The listing below must be copied exactly and in full.

## Dataset content
★ ★ ★ ★ ★ ★ ★
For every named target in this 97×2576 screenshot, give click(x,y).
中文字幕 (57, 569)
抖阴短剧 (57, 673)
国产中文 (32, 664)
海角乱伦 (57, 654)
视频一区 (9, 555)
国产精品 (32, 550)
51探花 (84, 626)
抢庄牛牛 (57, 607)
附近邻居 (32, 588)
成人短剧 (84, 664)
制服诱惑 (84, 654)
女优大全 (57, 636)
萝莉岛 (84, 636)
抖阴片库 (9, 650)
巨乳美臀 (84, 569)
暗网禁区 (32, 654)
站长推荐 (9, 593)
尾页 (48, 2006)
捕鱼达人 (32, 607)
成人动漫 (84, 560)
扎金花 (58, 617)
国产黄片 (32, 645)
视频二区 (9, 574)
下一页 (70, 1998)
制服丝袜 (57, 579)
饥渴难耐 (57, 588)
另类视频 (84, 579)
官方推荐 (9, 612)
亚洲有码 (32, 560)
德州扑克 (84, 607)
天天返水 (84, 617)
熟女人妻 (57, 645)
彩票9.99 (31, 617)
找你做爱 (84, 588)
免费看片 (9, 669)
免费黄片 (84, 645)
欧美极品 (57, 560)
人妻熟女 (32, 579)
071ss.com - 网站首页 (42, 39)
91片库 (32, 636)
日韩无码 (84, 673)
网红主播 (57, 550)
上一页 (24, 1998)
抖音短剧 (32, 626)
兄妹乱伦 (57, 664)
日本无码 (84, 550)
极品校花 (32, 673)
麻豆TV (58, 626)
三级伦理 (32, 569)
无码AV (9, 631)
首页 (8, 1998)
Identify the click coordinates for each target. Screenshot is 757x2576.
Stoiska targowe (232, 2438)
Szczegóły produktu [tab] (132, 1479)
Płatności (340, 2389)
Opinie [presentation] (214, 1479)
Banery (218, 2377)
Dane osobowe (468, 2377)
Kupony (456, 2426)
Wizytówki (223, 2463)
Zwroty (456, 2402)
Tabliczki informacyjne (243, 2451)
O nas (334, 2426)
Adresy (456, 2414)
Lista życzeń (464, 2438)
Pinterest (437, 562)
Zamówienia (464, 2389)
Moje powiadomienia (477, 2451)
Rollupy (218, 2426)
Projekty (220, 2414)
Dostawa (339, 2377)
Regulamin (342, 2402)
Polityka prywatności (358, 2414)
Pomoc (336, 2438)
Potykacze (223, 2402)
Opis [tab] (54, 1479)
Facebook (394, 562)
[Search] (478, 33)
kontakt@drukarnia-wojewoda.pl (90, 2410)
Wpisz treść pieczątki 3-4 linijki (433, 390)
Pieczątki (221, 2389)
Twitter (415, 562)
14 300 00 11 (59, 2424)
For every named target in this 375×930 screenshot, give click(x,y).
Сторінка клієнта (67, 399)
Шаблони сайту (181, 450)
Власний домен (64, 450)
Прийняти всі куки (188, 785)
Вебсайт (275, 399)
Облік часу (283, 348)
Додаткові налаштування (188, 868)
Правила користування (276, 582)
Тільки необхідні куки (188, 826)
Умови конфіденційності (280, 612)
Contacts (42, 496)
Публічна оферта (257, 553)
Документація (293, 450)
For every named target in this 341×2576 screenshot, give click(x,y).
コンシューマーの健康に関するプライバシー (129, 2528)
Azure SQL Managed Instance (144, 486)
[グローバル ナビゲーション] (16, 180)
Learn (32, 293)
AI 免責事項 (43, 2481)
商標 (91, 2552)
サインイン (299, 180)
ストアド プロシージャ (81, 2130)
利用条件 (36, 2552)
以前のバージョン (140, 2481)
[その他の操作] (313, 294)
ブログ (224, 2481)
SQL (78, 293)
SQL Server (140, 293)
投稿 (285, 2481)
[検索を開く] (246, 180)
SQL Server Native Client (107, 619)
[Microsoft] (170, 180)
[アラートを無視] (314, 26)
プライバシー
★ ★ ★ ★ ★ ★ ★
## Result
For every named target in this 97×2576 screenshot, give click(x,y).
中文字幕 (57, 569)
抖阴短剧 (57, 673)
国产中文 (32, 664)
海角乱伦 (57, 654)
视频一区 (9, 555)
国产精品 (32, 550)
51探花 (84, 626)
抢庄牛牛 (57, 607)
附近邻居 (32, 588)
成人短剧 (84, 664)
制服诱惑 (84, 654)
女优大全 (57, 636)
萝莉岛 (84, 636)
抖阴片库 (9, 650)
巨乳美臀 (84, 569)
暗网禁区 (32, 654)
站长推荐 (9, 593)
尾页 (48, 2006)
捕鱼达人 (32, 607)
成人动漫 (84, 560)
扎金花 (58, 617)
国产黄片 (32, 645)
视频二区 (9, 574)
下一页 (70, 1998)
制服丝袜 (57, 579)
饥渴难耐 (57, 588)
另类视频 (84, 579)
官方推荐 (9, 612)
亚洲有码 (32, 560)
德州扑克 (84, 607)
天天返水 (84, 617)
熟女人妻 (57, 645)
彩票9.99 (31, 617)
找你做爱 (84, 588)
免费看片 (9, 669)
免费黄片 (84, 645)
欧美极品 (57, 560)
人妻熟女 (32, 579)
071ss.com - 网站首页 (42, 39)
91片库 (32, 636)
日韩无码 (84, 673)
网红主播 (57, 550)
上一页 (24, 1998)
抖音短剧 (32, 626)
兄妹乱伦 (57, 664)
日本无码 (84, 550)
极品校花 (32, 673)
麻豆TV (58, 626)
三级伦理 (32, 569)
无码AV (9, 631)
首页 (8, 1998)
Identify the click coordinates for each target. Screenshot is 757x2576.
Stoiska targowe (232, 2438)
Szczegóły produktu [tab] (132, 1479)
Płatności (340, 2389)
Opinie [presentation] (214, 1479)
Banery (218, 2377)
Dane osobowe (468, 2377)
Kupony (456, 2426)
Wizytówki (223, 2463)
Zwroty (456, 2402)
Tabliczki informacyjne (243, 2451)
O nas (334, 2426)
Adresy (456, 2414)
Lista życzeń (464, 2438)
Pinterest (437, 562)
Zamówienia (464, 2389)
Moje powiadomienia (477, 2451)
Rollupy (218, 2426)
Projekty (220, 2414)
Dostawa (339, 2377)
Regulamin (342, 2402)
Polityka prywatności (358, 2414)
Pomoc (336, 2438)
Potykacze (223, 2402)
Opis [tab] (54, 1479)
Facebook (394, 562)
[Search] (478, 33)
kontakt@drukarnia-wojewoda.pl (90, 2410)
Wpisz treść pieczątki 3-4 linijki (433, 390)
Pieczątki (221, 2389)
Twitter (415, 562)
14 300 00 11 (59, 2424)
For every named target in this 375×930 screenshot, give click(x,y).
Сторінка клієнта (67, 399)
Шаблони сайту (181, 450)
Власний домен (64, 450)
Прийняти всі куки (188, 785)
Вебсайт (275, 399)
Облік часу (283, 348)
Додаткові налаштування (188, 868)
Правила користування (276, 582)
Тільки необхідні куки (188, 826)
Умови конфіденційності (280, 612)
Contacts (42, 496)
Публічна оферта (257, 553)
Документація (293, 450)
For every named target in this 341×2576 screenshot, give click(x,y).
コンシューマーの健康に関するプライバシー (129, 2528)
Azure SQL Managed Instance (144, 486)
[グローバル ナビゲーション] (16, 180)
Learn (32, 293)
AI 免責事項 (43, 2481)
商標 (91, 2552)
サインイン (299, 180)
ストアド プロシージャ (81, 2130)
利用条件 (36, 2552)
以前のバージョン (140, 2481)
[その他の操作] (313, 294)
ブログ (224, 2481)
SQL (78, 293)
SQL Server (140, 293)
投稿 (285, 2481)
[検索を開く] (246, 180)
SQL Server Native Client (107, 619)
[Microsoft] (170, 180)
[アラートを無視] (314, 26)
プライバシー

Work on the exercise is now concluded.